My personal SSI ecosystem consists of two main components that work together seamlessly:

The Fortune Cookie Issuer is a credential issuer backend that generates verifiable credentials containing random fortune cookie messages. It's intentionally playful—instead of boring test credentials, visitors to my website can receive a unique fortune in the form of a cryptographically signed, verifiable credential. The issuer supports multiple credential formats (JWT, JSON-LD, and SD-JWT), implements both pre-authorized code and authorization code flows, and uses did:web for its decentralized identifier.

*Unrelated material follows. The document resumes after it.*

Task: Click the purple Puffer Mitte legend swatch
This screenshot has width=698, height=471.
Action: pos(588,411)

The Light Wallet (or Test Flight) is a mobile application built with React Native and Expo that can receive, store, and present these verifiable credentials. It implements OIDC4VCI 1.0 for credential issuance and OIDC4VP 1.0 for credential presentation, uses did:key for wallet identifiers, and features a minimalist interface that prioritizes simplicity and security. The app stores cryptographic keys securely using platform-specific keystores and requires no account creation or central server dependency.

What Makes This Different?

This isn't just another demo project. Every design decision was made to balance three priorities: standards compliance, developer education, and real-world usability. The issuer is live and publicly accessible, so anyone can test their own wallet implementations against it. The mobile wallet is functional enough that I submitted it to the App Store, complete with all the production considerations that entails.

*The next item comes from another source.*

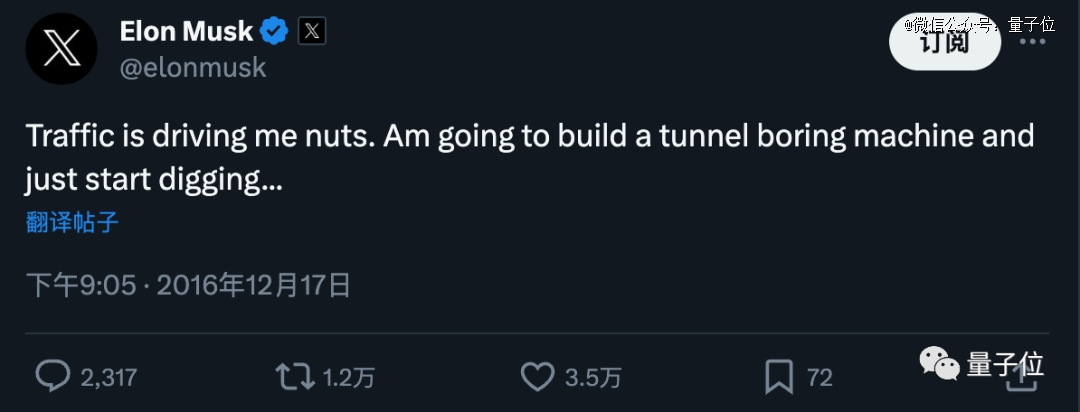Translate the post via 翻译帖子

pyautogui.click(x=72, y=223)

More importantly, I'm documenting the entire process transparently—including the challenges, the design trade-offs, and the lessons learned from testing against real-world specifications. Self-sovereign identity holds enormous promise for giving individuals control over their digital identities while improving privacy and security, but that promise only becomes reality when implementations actually work together and developers can understand how to build them properly.

What's Coming Next

Over this blog series, I'll walk through how I built both components from the ground up. We'll explore the technical architecture decisions, the implementation details, the testing process, and the deployment considerations. Each post will include practical code examples, architectural diagrams, and real insights from building a production-ready SSI system.

In Part 2, we'll dive into building the fortune cookie issuer backend—how it implements the OIDC4VCI 1.0 specification, generates credential offers, and handles the different authentication flows. Part 3 will cover the Light Wallet mobile application and its approach to secure credential management. Later posts will explore testing, interoperability challenges, and deployment to production environments.

Whether you're an SSI enthusiast, a developer exploring verifiable credentials, or just curious about how modern digital identity systems work, I hope this series provides both inspiration and practical knowledge. Let's build something that actually works together.